## Skip-gram vs CBOW – Word Embeddings from Scratch

In this assignment, students will:

- Implement Skip-gram and CBOW models from scratch using PyTorch.
- Train these models on a real-world text corpus.
- Visualize and compare the learned word embeddings using t-SNE and UMAP.
- Interpret the semantic structure of the embedding space

In [16]:
import re
import collections
import random
from tqdm import tqdm
import numpy as np
import torch
from torch.utils.data import Dataset, DataLoader
import torch.optim as optim
from tqdm import tqdm
import matplotlib.pyplot as plt
import torch.nn.functional as F
import torch.nn as nn
from sklearn.manifold import TSNE
import umap
from datasets import load_dataset

### Cargar datos

In [8]:
# cargar datos desde Hugging Face
ds = load_dataset("afmck/text8")

# extraer texto
text = ds['train'][0]['text']

# Confirmar contenido
print("Longitud del texto:", len(text))
print("Primeros 500 caracteres:\n", text[:500])
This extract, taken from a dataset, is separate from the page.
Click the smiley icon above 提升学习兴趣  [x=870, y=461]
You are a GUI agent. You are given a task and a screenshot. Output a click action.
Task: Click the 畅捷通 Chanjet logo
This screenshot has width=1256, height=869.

Longitud del texto: 90000000
Primeros 500 caracteres:
  anarchism originated as a term of abuse first used against early working class radicals including the diggers of the english revolution and the sans culottes of the french revolution whilst the term is still used in a pejorative way to describe any act that used violent means to destroy the organization of society it has also been taken up as a positive label by self defined anarchists the word anarchism is derived from the greek without archons ruler chief king anarchism as a political philoso


### Preprocessing

In [10]:
text = text.lower()
text = re.sub(r'[^a-z0-9\s]', ' ', text)
tokens = text.split()

freq = collections.Counter(tokens)
tokens = [w for w in tokens if freq[w] >= 5]

most_common = [w for w, _ in freq.most_common(50000)]
vocab = set(most_common)
tokens = [w for w in tokens if w in vocab]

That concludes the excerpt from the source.